Democratic voters made Scarnati’s party pay in November. The GOP majority in both chambers is now vulnerable enough that Democrats may have a chance at flipping control in 2020, unless its gerrymandering holds.

Penna. Catholic Conference lobbying expenditures by year (York Dispatch)
Article Title

Catholic Church lobbying in Pa. spiked after damaging investigations

Link to Article:         https://www.yorkdispatch.com/story/news/politics/2019/04/17/catholic-church-lobbying-pa-spiked-after-damaging-investigations/3477251002/

Source:  York Dispatch

Author(s):  Logan Hullinger

Date:  April 21, 2019 

Synopsis of / Excerpts from Article 

According to the article:  

The Catholic Church has spent millions influencing Pennsylvania politics, but the funds perhaps have been the most useful amid reports uncovering widespread child sexual abuse and attempts to cover it up.

That money is again coming into play as two bills raising the statute of limitations on child sexual crimes and opening a two-year retroactive window for victims to file lawsuits once again head to the state Senate.

“(The expenditures) speak to the very issue of protecting their institutional reputation, which is one of the significant causes of this sex abuse crisis to begin with,” said Zach Hiner, executive director of the Survivors Network of those Abused by Priests.

There have been three grand jury investigations in the past decade that have revealed thousands of child sexual abuse cases by Pennsylvanian Catholic priests and attempts to hide them. All of them were welcomed by significant increases in spending on lobbying by the church.

The Pennsylvania Catholic Conference (PCC), the lobbying arm for the church in Pennsylvania, has spent $7.2 million in lobbying since 2007, according to state Department of State data.

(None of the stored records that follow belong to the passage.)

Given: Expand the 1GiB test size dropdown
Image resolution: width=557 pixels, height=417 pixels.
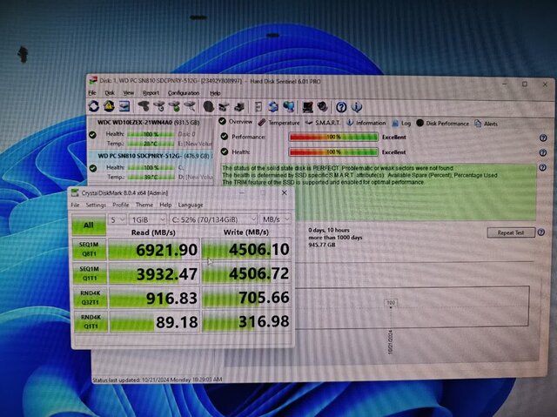Looking at the screenshot, I should click(x=148, y=219).
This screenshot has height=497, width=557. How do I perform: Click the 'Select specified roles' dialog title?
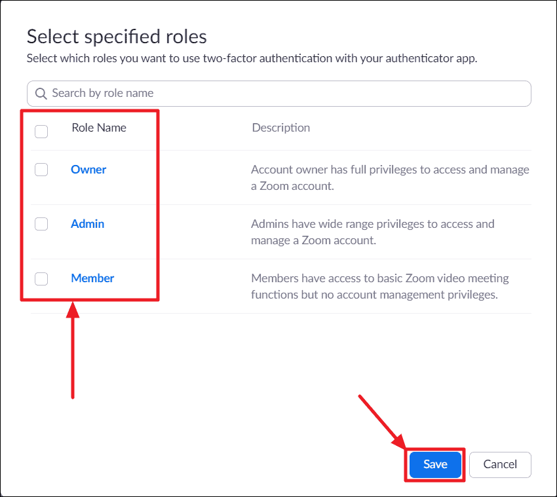click(x=117, y=36)
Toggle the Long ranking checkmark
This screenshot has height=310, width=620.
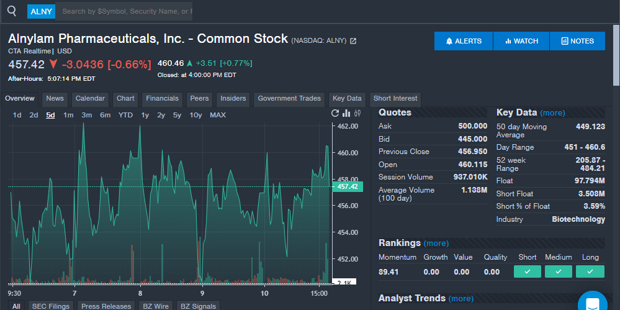point(590,271)
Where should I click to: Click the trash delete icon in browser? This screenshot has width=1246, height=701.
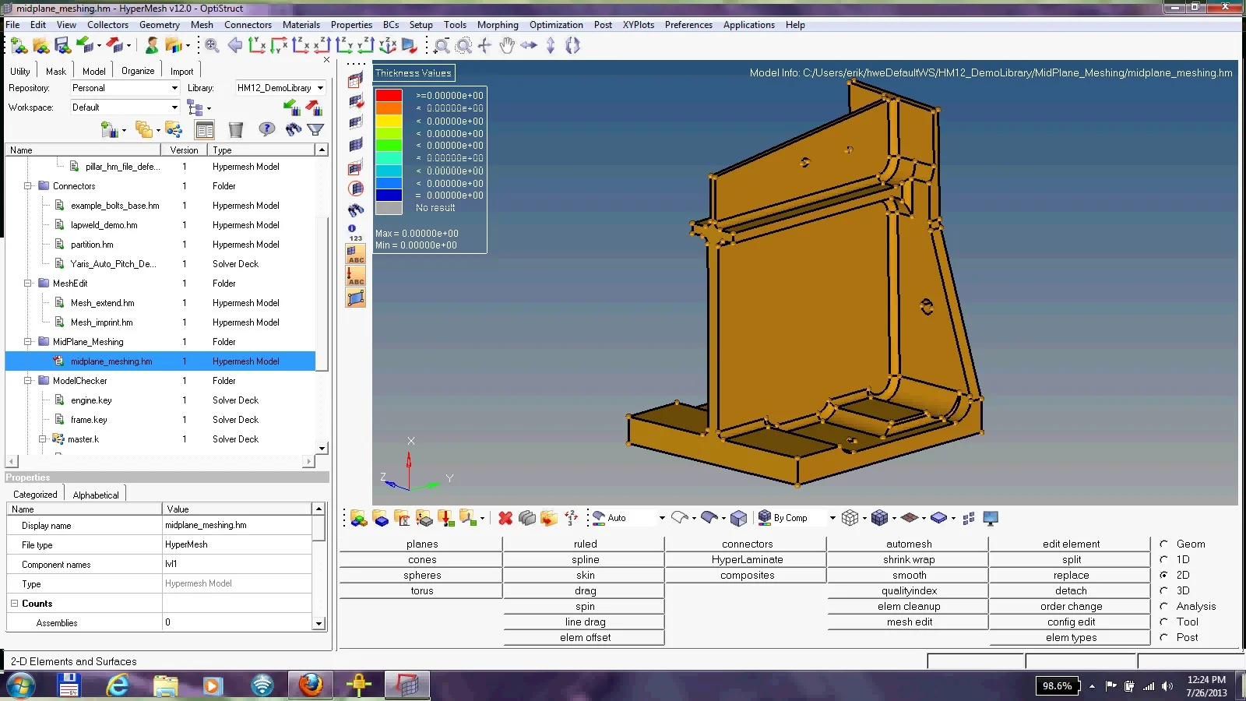point(235,130)
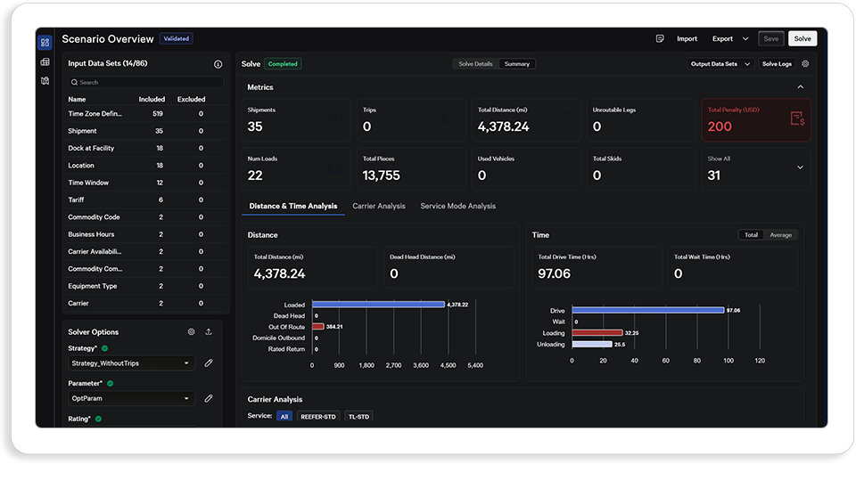Open the map view sidebar icon
The image size is (856, 481).
coord(45,81)
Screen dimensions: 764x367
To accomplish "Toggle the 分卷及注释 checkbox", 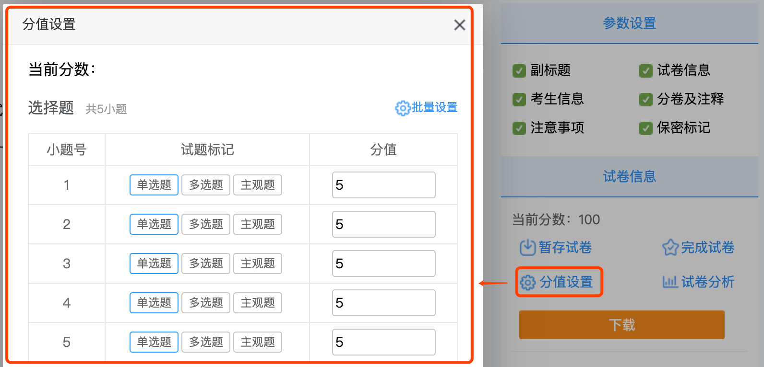I will point(645,100).
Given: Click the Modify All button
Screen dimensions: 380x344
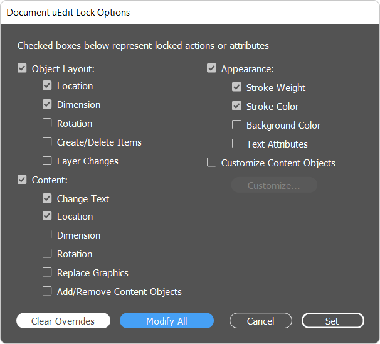Looking at the screenshot, I should (x=167, y=321).
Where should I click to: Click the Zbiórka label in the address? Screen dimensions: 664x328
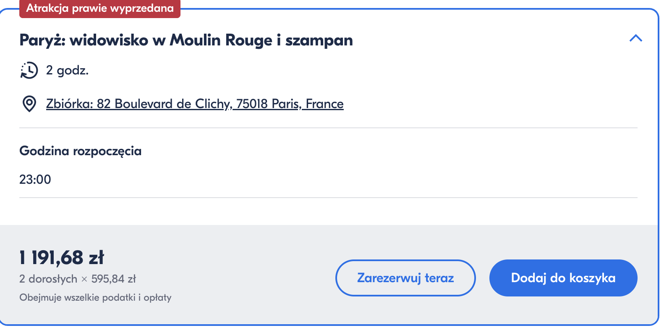(70, 104)
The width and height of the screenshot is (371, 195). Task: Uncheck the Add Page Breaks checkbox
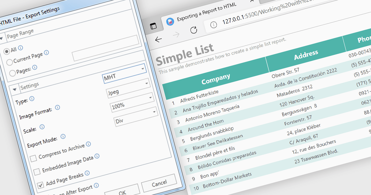point(41,185)
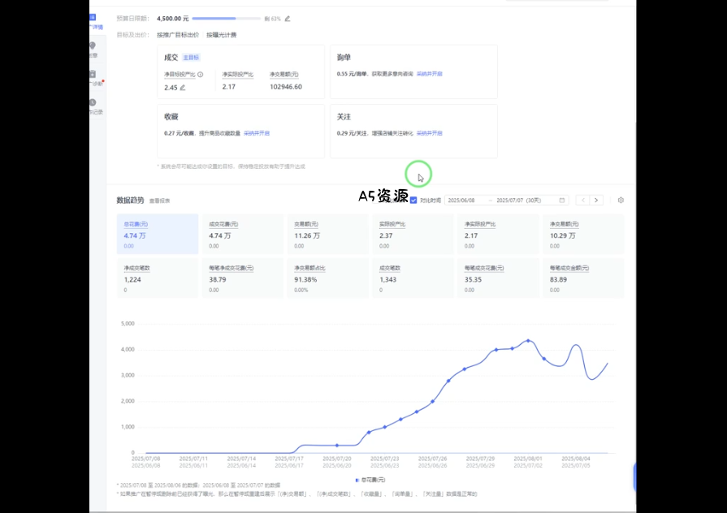Edit the 2.45 净目标投产比 value via pencil icon

pyautogui.click(x=182, y=86)
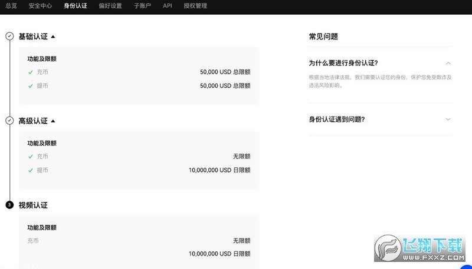Collapse the 高级认证 section triangle

click(53, 121)
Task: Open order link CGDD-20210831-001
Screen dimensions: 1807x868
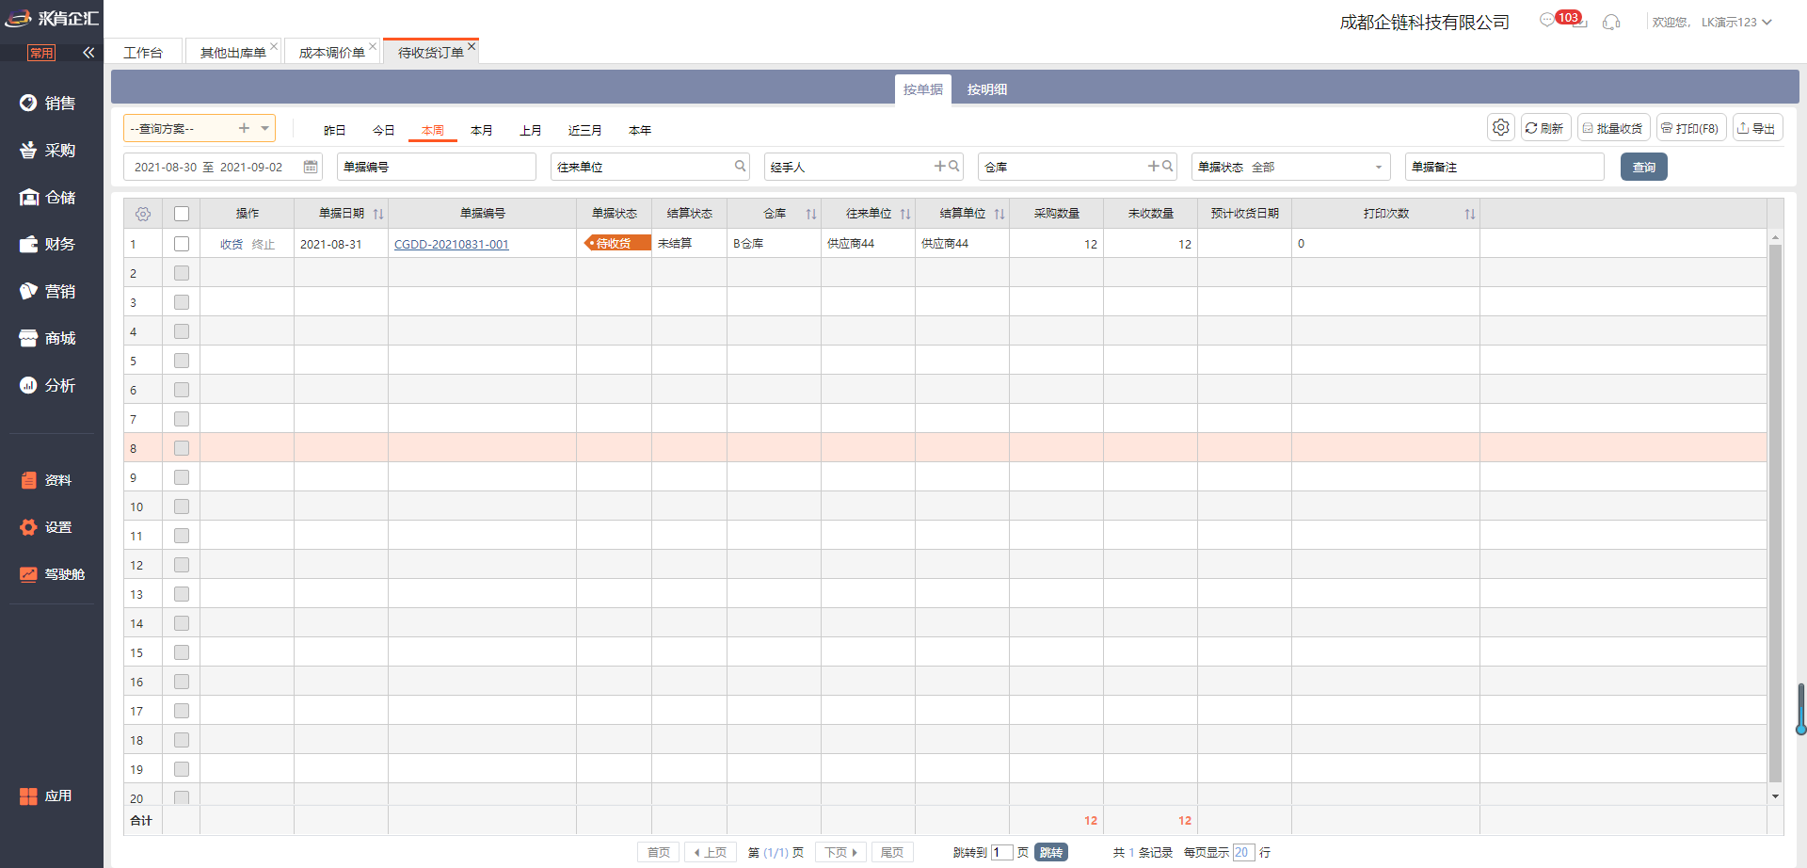Action: [x=451, y=244]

Lobbying expenditures increased from $529,000 to $786,000 following the release of the 2011 Philadelphia grand jury report, the largest increase in the conference’s history and the most it ever spent in a year.

Beginning in 2016, expenditures  increased for three years in a row for the first time. That year, the state Attorney General’s six-diocese investigation began and a separate investigation into the Roman Catholic Diocese of Altoona-Johnstown concluded.